Alexei Stepanowitsch Chomjakow
Alexei Stepanowitsch Chomjakow, Selbstportrait 1842.

Alexei Stepanowitsch Chomjakow (russisch Алексей Степанович Хомяков, wiss. Transliteration Aleksej Stepanovič Chomjakov; * 1. Maijul./ 13. Mai 1804greg. in Speschnewo-Iwanowskoje in der Oblast Lipezk; † 23. Septemberjul./ 5. Oktober 1860greg. ebenda) war ein russischer Dichter, Publizist, Theologe und Philosoph. Er war Mitglied der Petersburger Akademie der Wissenschaften und gilt als einer der Begründer der Slawophilie.

Leben

Chomjakow wurde in eine alte Adelsfamilie geboren. Seine Ausbildung erhielt er zuhause. 1821 bestand er an der Moskauer Universität das Examen für den Doktortitel im Fach Mathematik. Zu dieser Zeit wurden bereits Gedichte und Übersetzungen von ihm gedruckt.
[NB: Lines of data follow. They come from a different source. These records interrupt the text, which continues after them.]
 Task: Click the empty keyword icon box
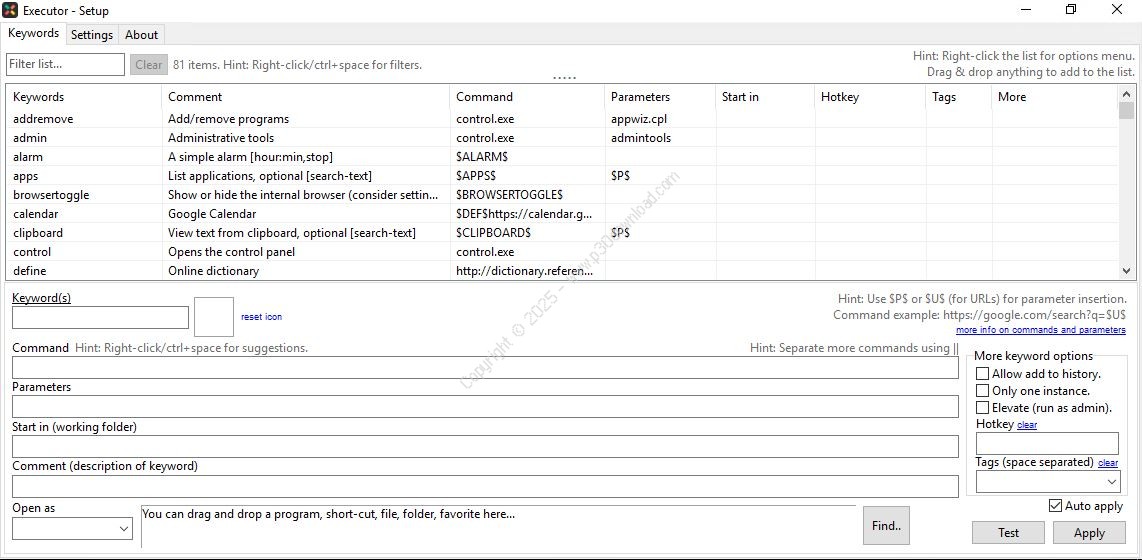click(214, 317)
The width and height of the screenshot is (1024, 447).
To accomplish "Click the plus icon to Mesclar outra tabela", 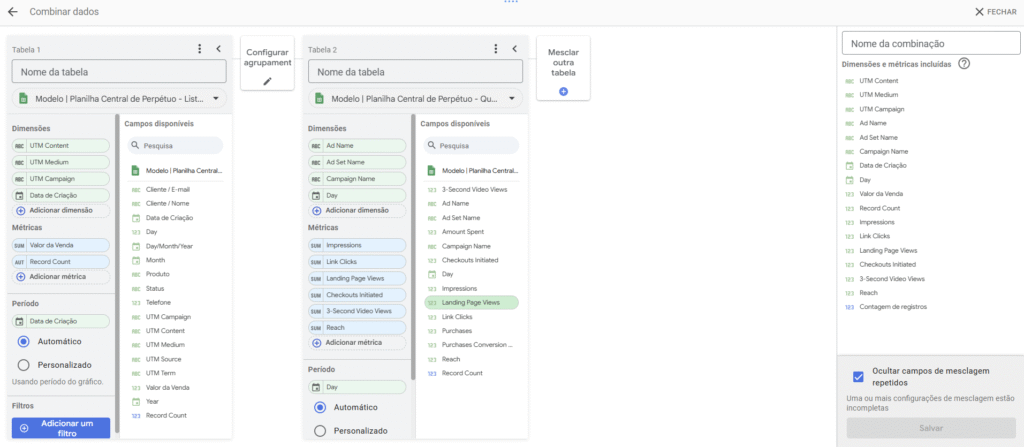I will [x=563, y=91].
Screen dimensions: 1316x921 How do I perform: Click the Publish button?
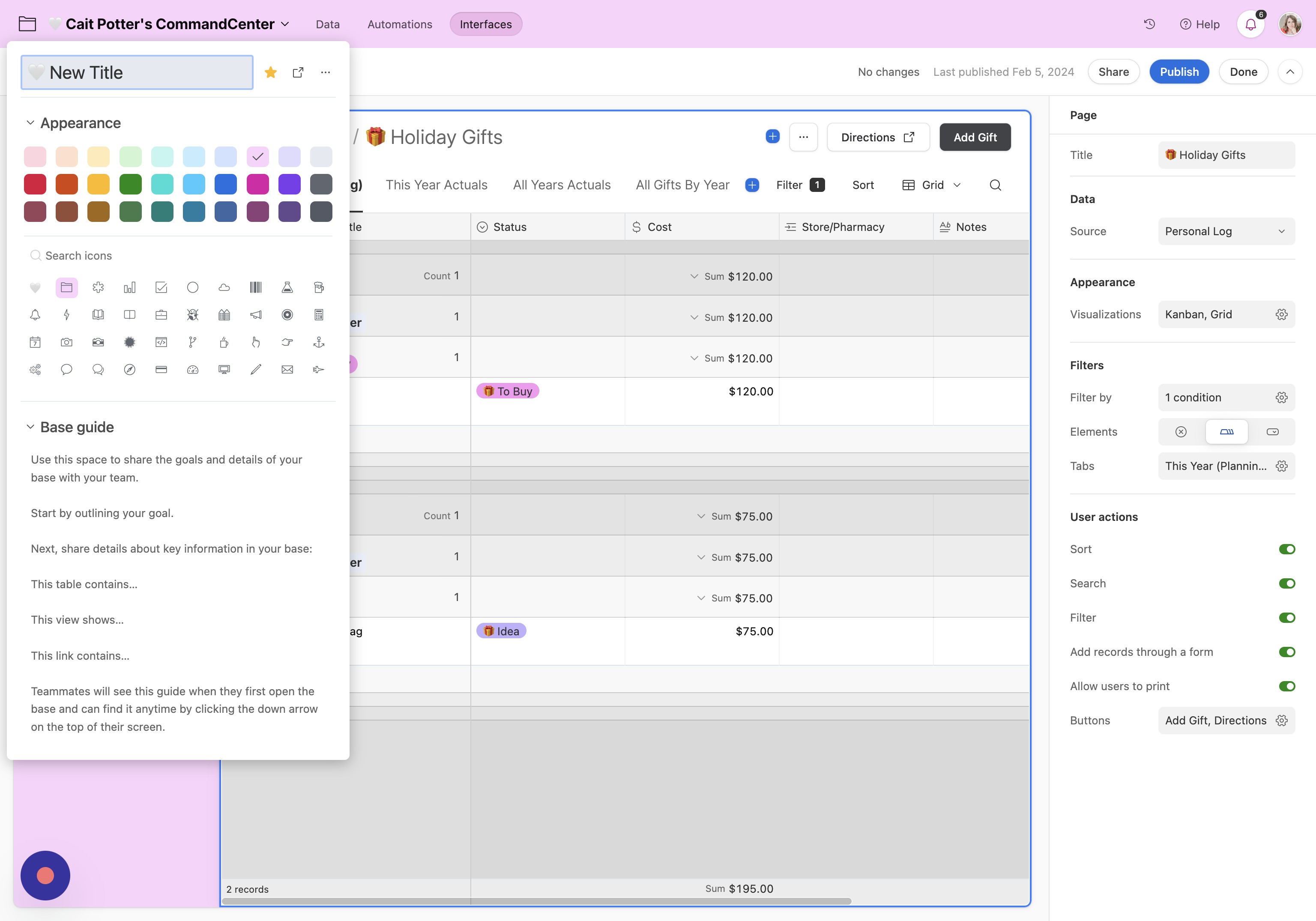click(x=1179, y=72)
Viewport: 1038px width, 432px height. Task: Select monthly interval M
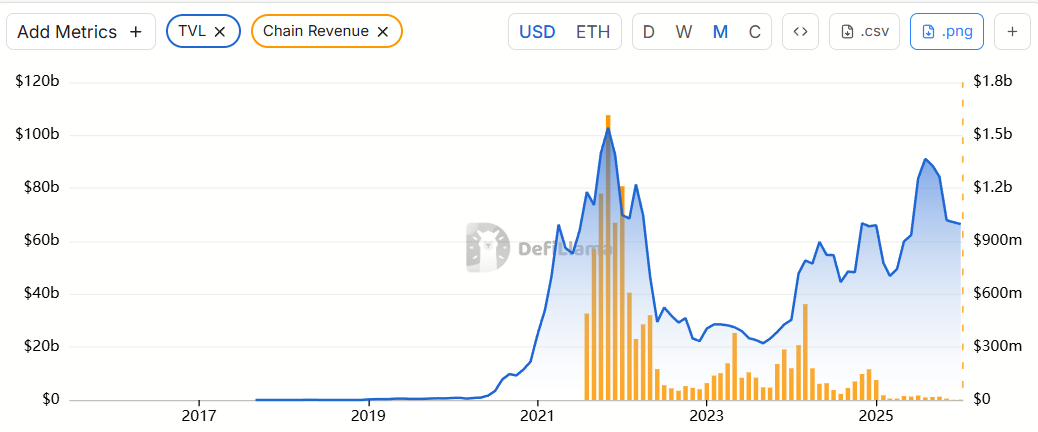point(720,31)
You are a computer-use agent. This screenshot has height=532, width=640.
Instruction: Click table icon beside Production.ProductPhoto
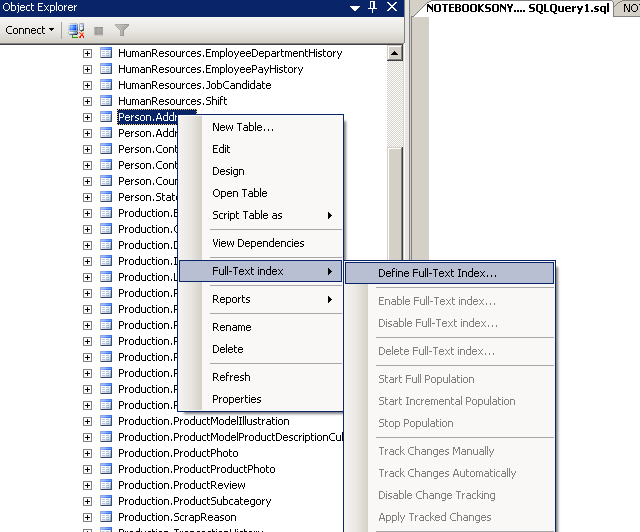pos(105,453)
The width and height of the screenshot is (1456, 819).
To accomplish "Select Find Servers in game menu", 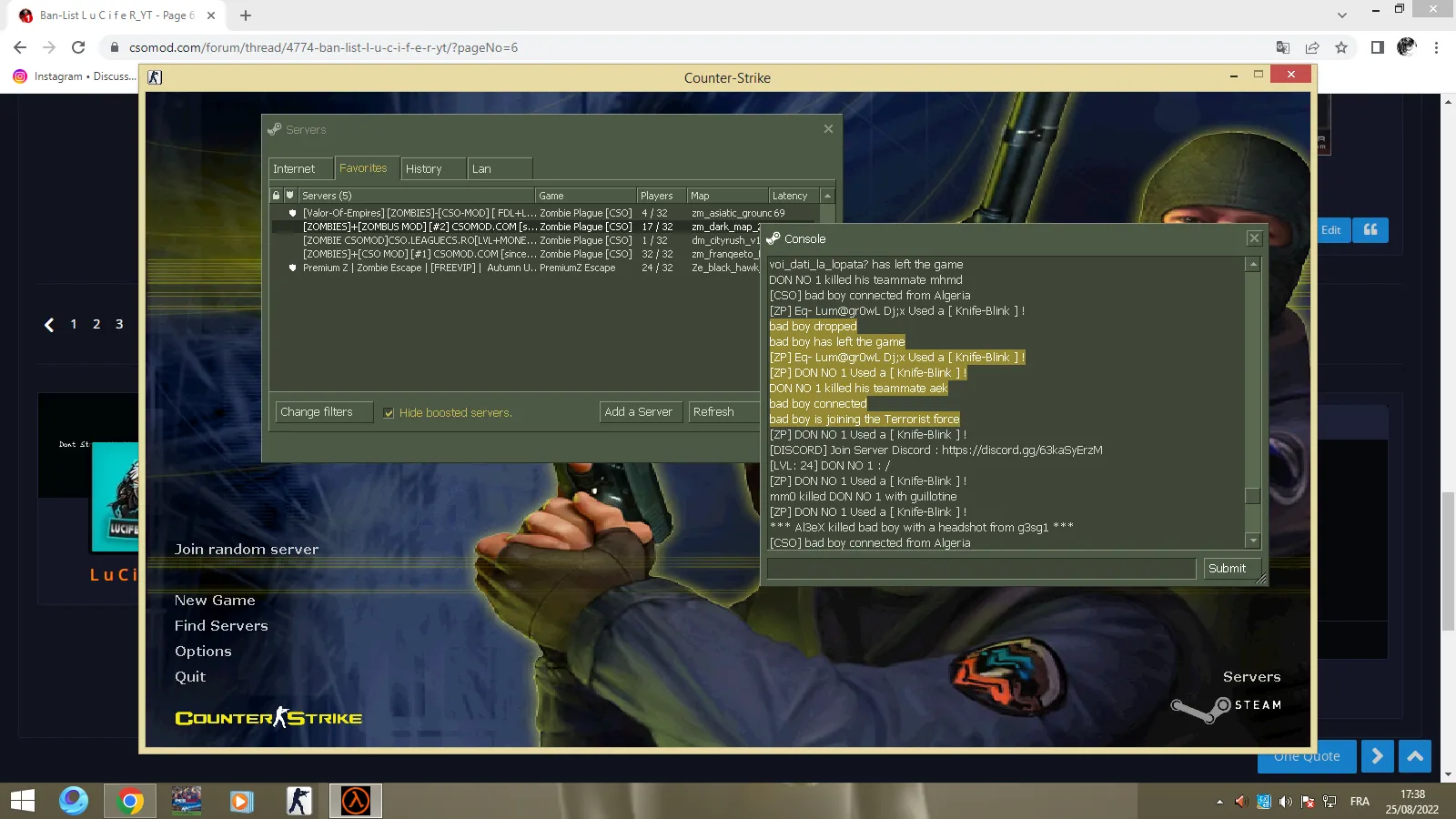I will 221,626.
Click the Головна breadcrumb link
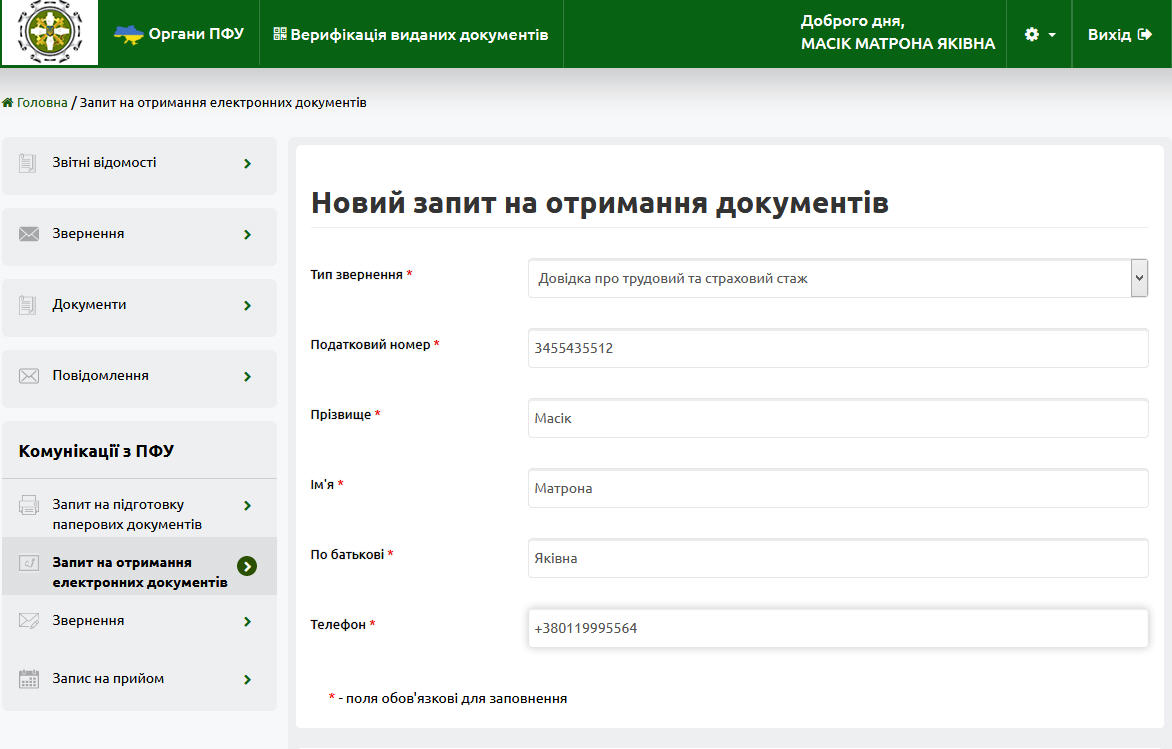 (x=42, y=102)
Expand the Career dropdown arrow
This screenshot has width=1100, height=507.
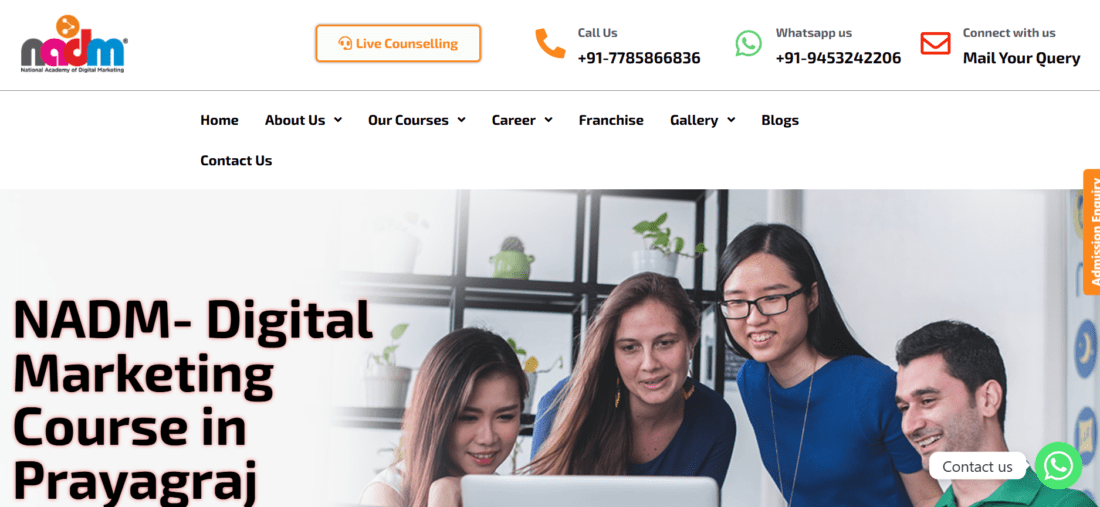click(549, 120)
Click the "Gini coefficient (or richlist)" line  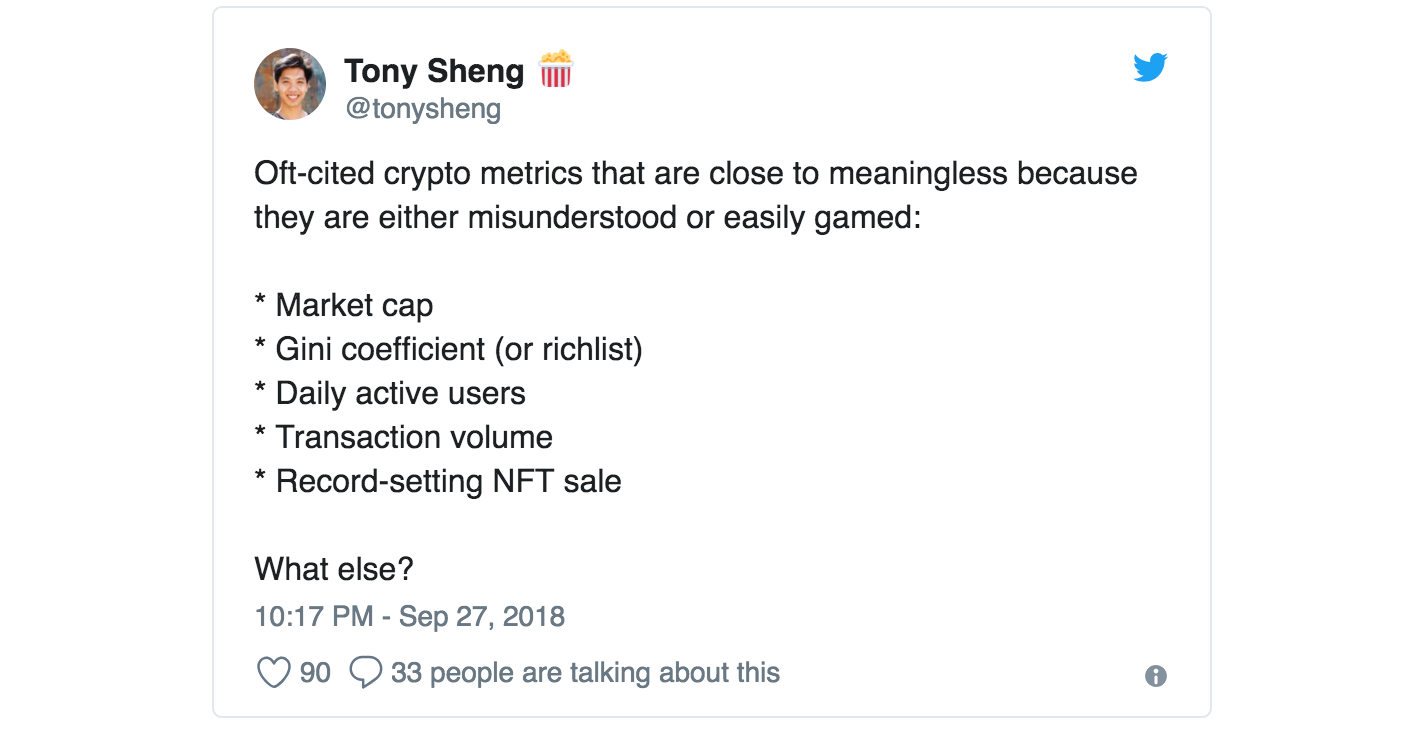449,349
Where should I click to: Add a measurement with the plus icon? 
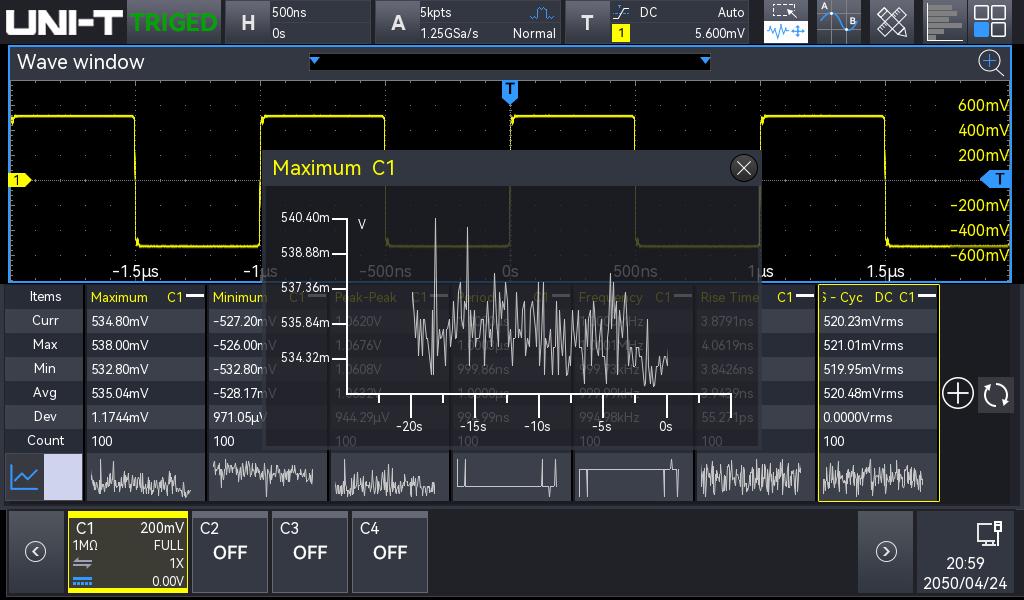pos(957,394)
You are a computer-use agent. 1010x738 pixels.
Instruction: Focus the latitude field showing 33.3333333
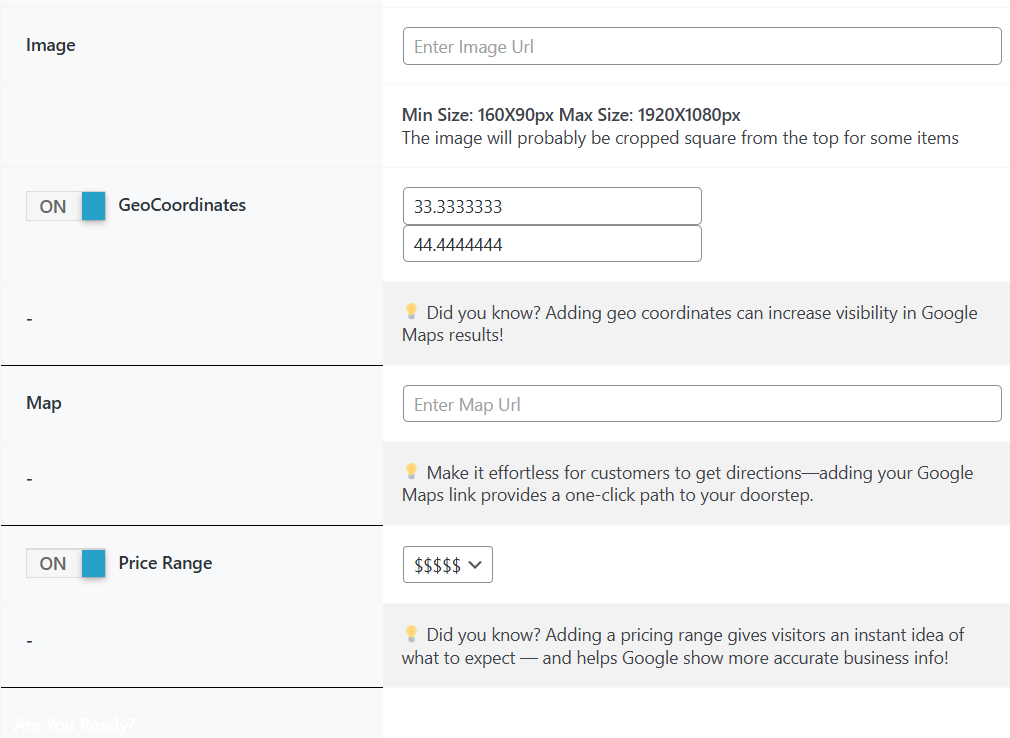[552, 207]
Nachdem er in den Jahren 1822 bis 1825 seinen Militärdienst ableistete, zog Chomjakow ins Ausland, wo er sich mit Malerei beschäftigte und das historische Drama Jermak (Ермак) schrieb.

In den Jahren 1828 und 1829 nahm Chomjakow am Russisch-Türkischen Krieg teil. Nach dessen Ende nahm er seinen Abschied vom Militär und begab sich auf sein Landgut. Er arbeitete mit verschiedenen Journalen zusammen. Im Artikel Über Altes und Neues (О старом и новом) im Jahr 1839 legte er die Grundlagen der Slawophilie. 1838 begann er mit der Arbeit an seinem historisch-philosophischen Hauptwerk Beiträge zur Weltgeschichte (Записка о всемирной истории).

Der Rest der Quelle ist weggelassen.